大言小語 底は見えたか、マンション市況
住宅新報 2009年4月28日 号 1面
マンション市況は底を打ったのかどうか。首都圏新築市場に限れば、この半年が暗かっただけに、若干の明るさが漂う。販売在庫は9000戸を割り、3月の契約率は8カ月ぶりの70%台に乗せた。これが回復への起点となるかはともかく、一つの転機のように見える。
▼「そろそろ即日完売も夢ではない」。新規プロジェクトでの巻き返しも始まろうとしている。「在庫が圧縮できた」「取り扱い物件が少ないのにモデルルームへの来場者総数が昨年同期を上回り始めた」「見込み客の会員組織の人数が最多を更新している」。大手ディベロッパーの担当役員の証言だ。プロジェクトによって波はあるが、条件のそろったものは相場より高くても手応えは十分だという。

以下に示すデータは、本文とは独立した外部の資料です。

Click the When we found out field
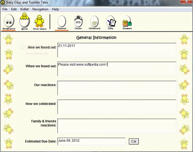[x=117, y=69]
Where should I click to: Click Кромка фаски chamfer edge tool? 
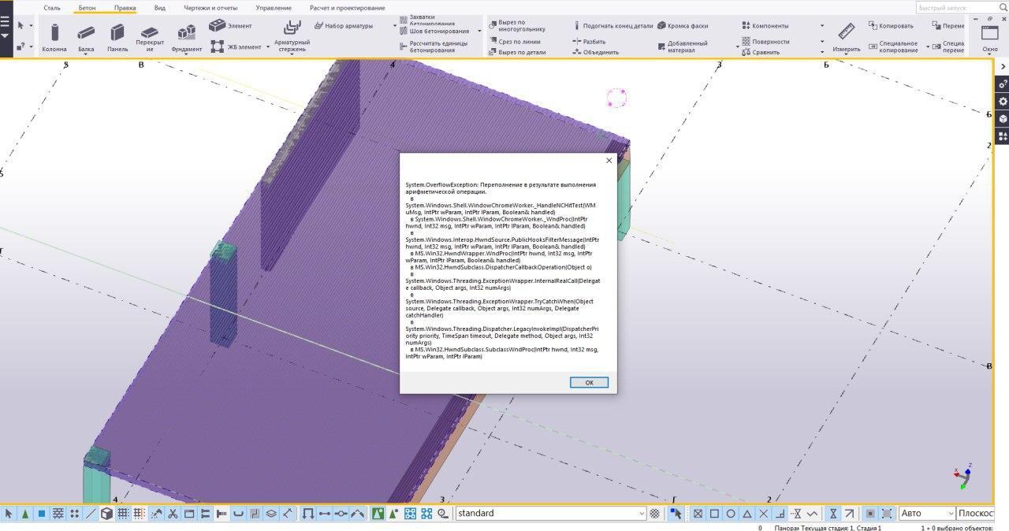683,26
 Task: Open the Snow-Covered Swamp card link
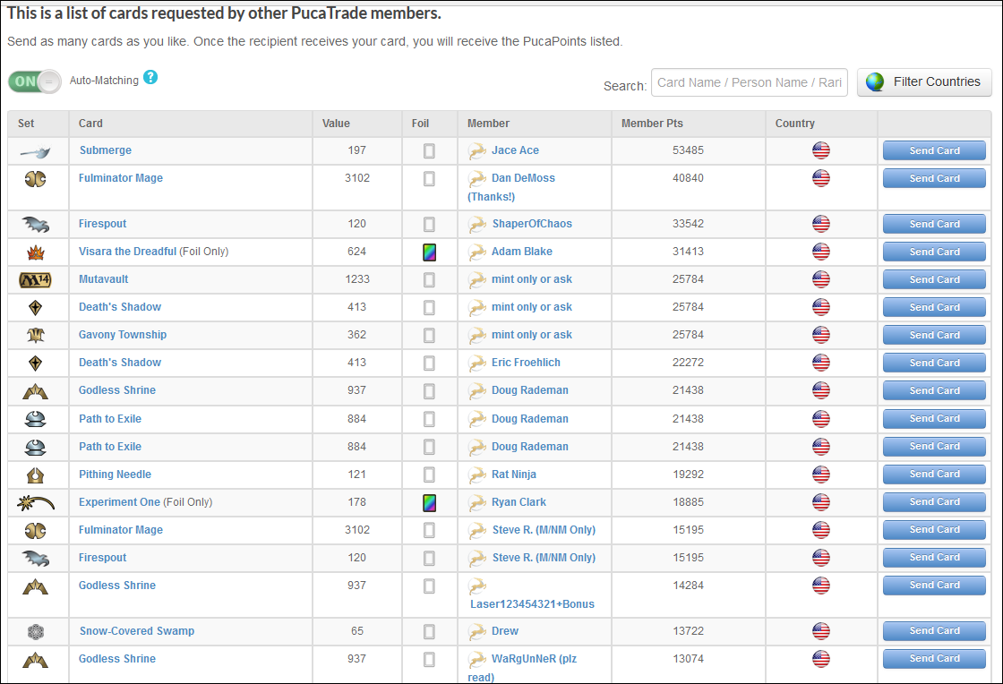click(136, 631)
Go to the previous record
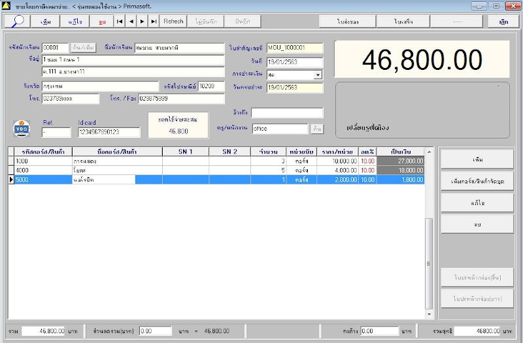 click(131, 22)
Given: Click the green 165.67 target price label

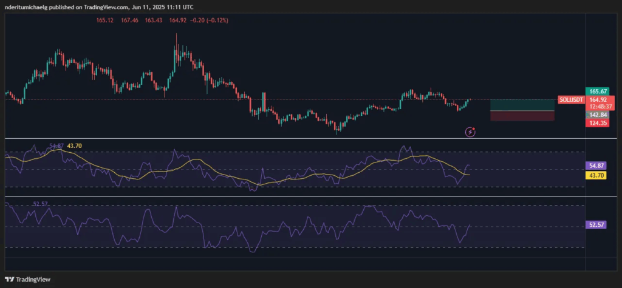Looking at the screenshot, I should pyautogui.click(x=596, y=92).
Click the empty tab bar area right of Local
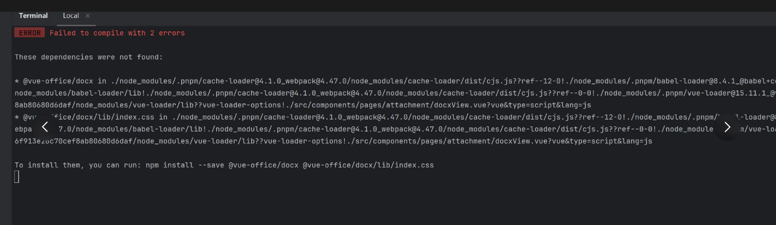Viewport: 776px width, 225px height. [x=437, y=16]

▼背景には住宅ローン減税や、長期固定型住宅ローン「フラット35」の融資比率緩和など、政府のテコ入れ策が徐々に効果を上げつつある。すでに、住宅ローン減税はかなり浸透してきた。「フラット35の方はどれだけ実績が上がるかは不明だが、金融機関の貸し出し姿勢を後押しする心理効果は期待できる」と見る。